SCHRIFTELIJKE OPDRACHT: Werk het deel van de tekst over dynamisch laden bij dat begint bij "Het onderzoek start" en eindigt bij "sleepcontact in de weg.". Schrijf dat deel opnieuw uit en zet daarin "bovenleiding" op de plaats van "stroomkabel".

AANGELEVERD FRAGMENT:
-.-.-

Dynamisch laden van elektrische voertuigen biedt kansen
Rijkswaterstaat zou de komende jaren in toenemende mate de mogelijkheden van dynamisch laden van elektrische voertuigen moeten onderzoeken. De focus moet dan vooral liggen op zwaardere voertuigen zoals bussen en vrachtwagens, in plaats van op personenauto’s. Meer investeringen in onderzoek en het opdoen van praktische ervaring in samenwerking met het bedrijfsleven zijn belangrijke voorwaarden voor het creëren van een goede strategie en inzicht te krijgen in de mogelijke toegevoegde waarde voor de economie en de maatschappij.
Elektrisch rijden is nog altijd enorm in opkomst. Volgens de laatste gegevens is in ons land de verkoop van volledige elektrische auto’s en plug-in hybride auto’s de laatste jaren fors gegroeid. Het aantal personenauto’s in ons land dat (deels) elektrisch wordt aangedreven is meer dan verdubbeld, van ongeveer 43.000 eind 2014 naar ongeveer 90.000 eind vorig jaar en eind 2016 naar inmiddels meer dan 100.000.*
Om al deze voertuigen van elektriciteit te voorzien beschikte Nederland vorig jaar over zo’n 25.000 publieke (24/7 openbaar toegankelijke) standaard laadpunten, semipublieke (beperkt openbaar toegankelijke) standaard laadpunten en snellaadpunten. Ter vergelijking: eind 2015 en eind 2014 waren dit er nog respectievelijk 18.000 en 12.000. Naast de (semi)publieke laadpalen beschikt ons land verder over tal van private laadpalen, de RVO schat dat Nederlanders in 2014 samen goed waren voor zo’n 28.000 private laadpalen en eind vorig jaar voor circa 55.000.
Opties voor het opladen van voertuigen
Hoewel de pijlen meestal gericht zijn op elektrische laadpalen, zijn er andere mogelijke oplossingen waaraan gedacht kan worden voor het opladen van voertuigen. Een van deze opties is dynamisch laden, oftewel opladen terwijl mensen aan het rijden zijn, c.q. een voertuig gebruiken. Om zich op dit toekomstscenario voor te bereiden, heeft Rijkswaterstaat (RWS) twee onderzoeksbureaus ingeschakeld om onderzoek naar dynamisch laden te verrichten. Consultants van de twee bureaus, EVConsult en Movares, werden gevraagd een analyse op te stellen die inzicht geeft in de ontwikkelingen ten aanzien van inductieladen met inductielussen in de weg of door middel van een kabel boven de weg voor het gebruik van een pantograaf. Ook is hen verzocht om de impact van dynamisch rijden op het huidige netwerk van Rijkswaterstaat onder de loep te nemen.
Het onderzoek start met het evalueren van de technische methoden waarmee dynamisch laden gerealiseerd kan worden. Drie technieken worden naar voren geschoven als serieuze opties: inductielussen in de weg, een stroomkabel boven de weg (zoals trollybussen) of een sleepcontact in de weg.

-.-.-

AANGELEVERD MATERIAAL:
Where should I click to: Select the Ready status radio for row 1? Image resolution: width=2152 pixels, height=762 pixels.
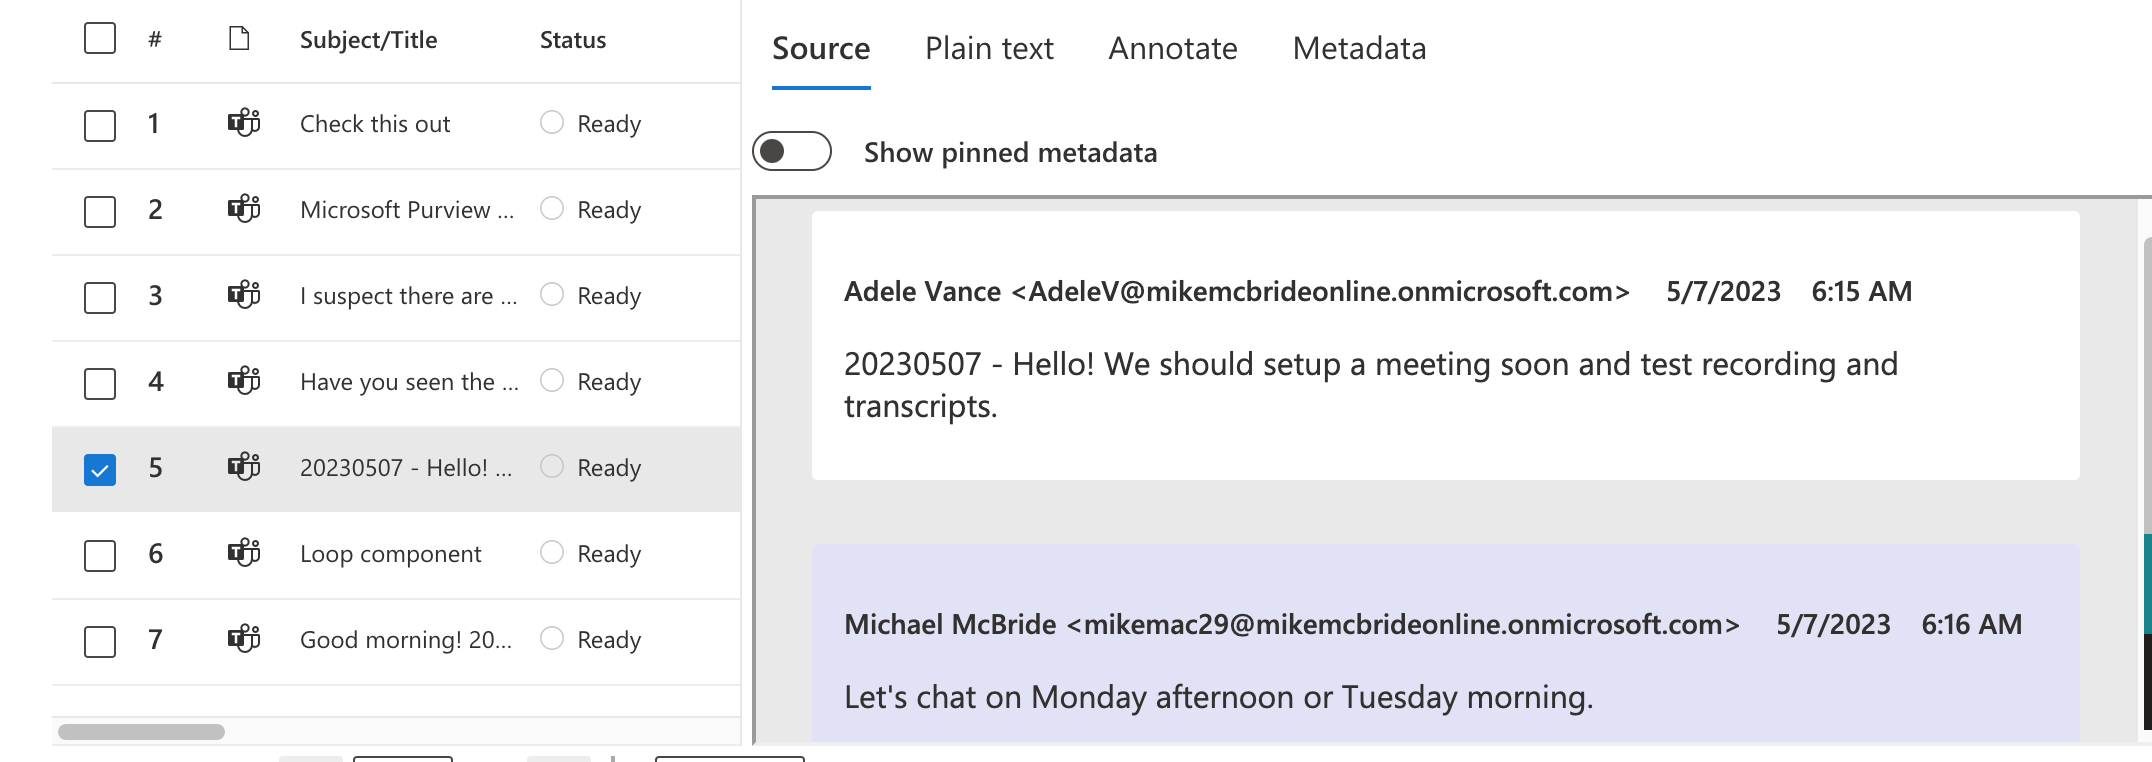(x=552, y=122)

-.-.-

RESULTAAT OEFENING:
Het onderzoek start met het evalueren van de technische methoden waarmee dynamisch laden gerealiseerd kan worden. Drie technieken worden naar voren geschoven als serieuze opties: inductielussen in de weg, een bovenleiding boven de weg (zoals trollybussen) of een sleepcontact in de weg.